Simply put, the veteran catcher has seen a lot of dark times. That's what's going to make the bright lights of October baseball at Yankee Stadium so special. And the same holds true for pitcher Dallas Keuchel, second baseman Jose Altuve and utility man Marwin Gonzalez, all of whom are set to make their postseason debuts in tonight's 7 CT American League Wild Card game presented by Budweiser.
They're the Astros' version of the Core Four -- the great Yankees nucleus of Derek Jeter, Jorge Posada, Andy Pettitte and Mariano Rivera that won four World Series titles in five years. The Astros aren't close to that level, but they've come a long way since Castro, Keuchel, Altuve and Gonzalez got together.

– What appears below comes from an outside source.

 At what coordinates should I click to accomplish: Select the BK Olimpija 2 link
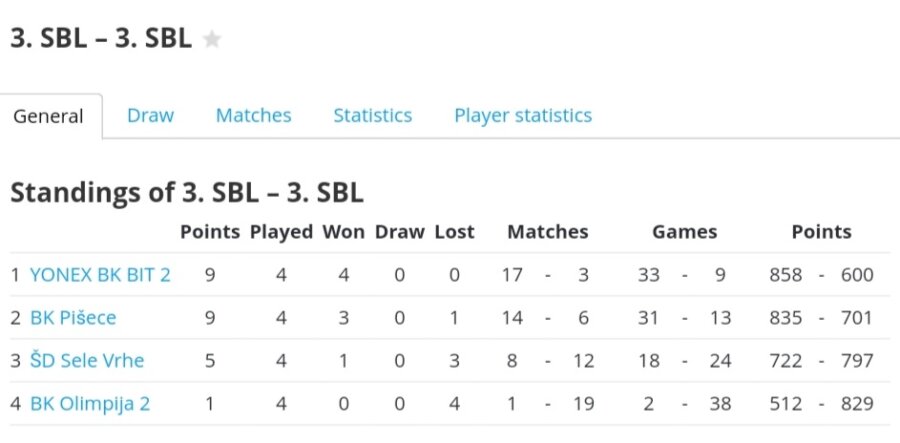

"We had some pretty tough times over the past couple of years, but I think that hope was always kind of ahead, kind of realizing if we could stick it out, the direction we were heading was going to be a good one," Castro said. "It was just how long would it take. I think that hope and the trust in the vision in what we were kind of building towards kept it a little brighter, I guess."

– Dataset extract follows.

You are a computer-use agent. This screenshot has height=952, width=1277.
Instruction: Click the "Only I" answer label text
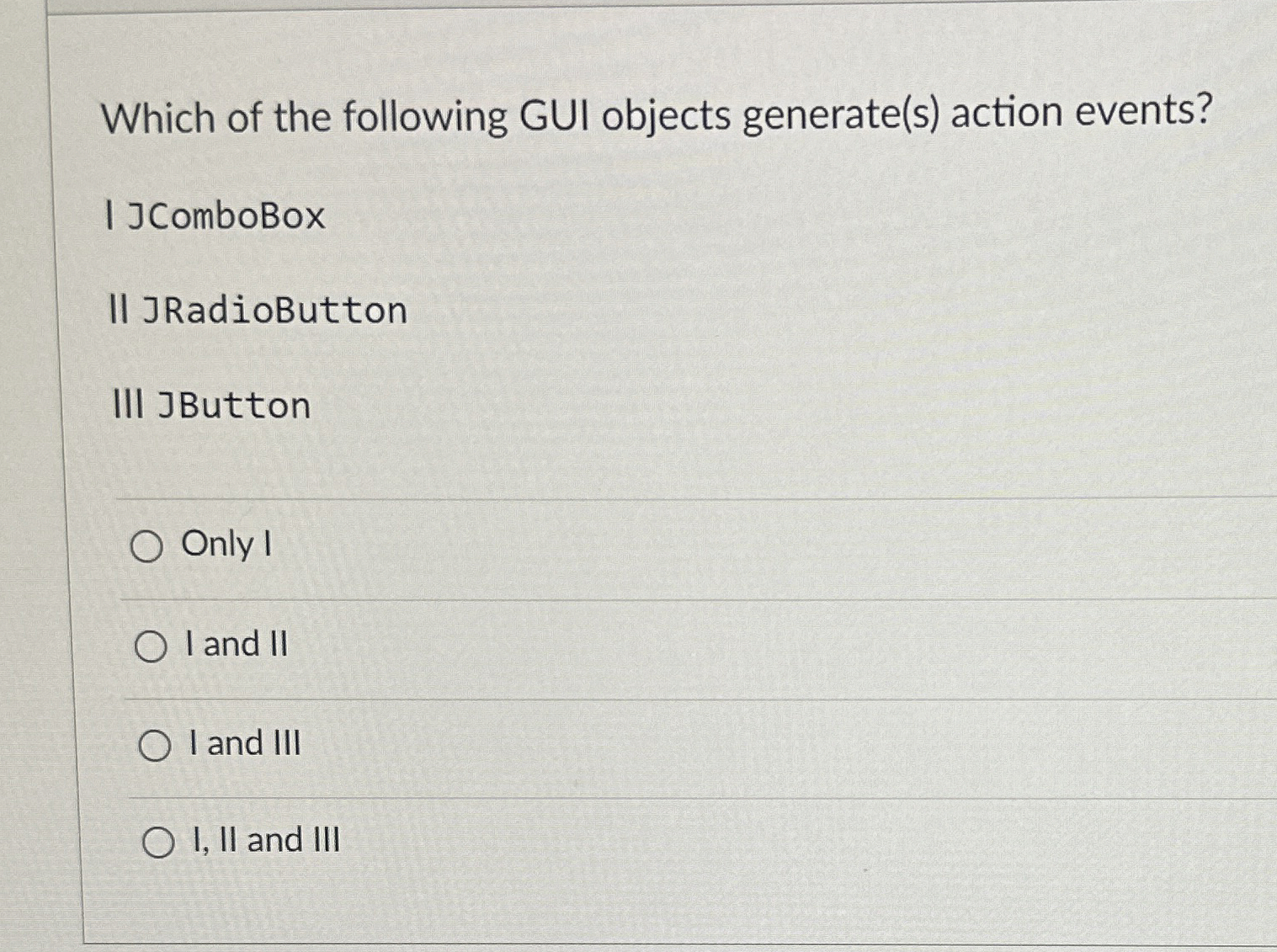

Castro, a former first-round Draft pick, made his big league debut on June 22, 2010, against the Giants. Altuve burst onto the scene a year later, and Keuchel a year after that. Gonzalez was acquired late in 2011, only hours after Jeff Luhnow was hired to be the general manager, and made his debut in 2012.
"They've been through the ups and downs, especially the downs in those early years, and they believe we would eventually get there, and it's great for them they're having a chance to experience this," Luhnow said.

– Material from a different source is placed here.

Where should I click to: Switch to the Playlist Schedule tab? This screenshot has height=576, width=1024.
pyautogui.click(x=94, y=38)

Every player who was in the starting lineup when Castro made his Major League debut was eventually traded as part of the Astros' rebuilding process. Castro watched a veteran team get torn down and had a front-row seat for the rebuilding process to come.
"It's been a great experience to be able to be a part of the whole process and see the whole thing all the way through," Castro said. "It's been great. Personally, having gone through a lot of injury stuff and overcome that, and having been with a number of these guys who have been through it also with me, it means a little bit more. I guess it's just satisfying to know that we had taken our lumps a little bit and seen it through to the other side."
Altuve frequently would mention the playoffs as a goal the last few years, but only this year did those words not ring hollow.
"It's hard to believe we did it and turned it around that quickly, but at the same time, we feel proud of ourselves because we knew we've been working really hard and playing 100 percent every time," he said.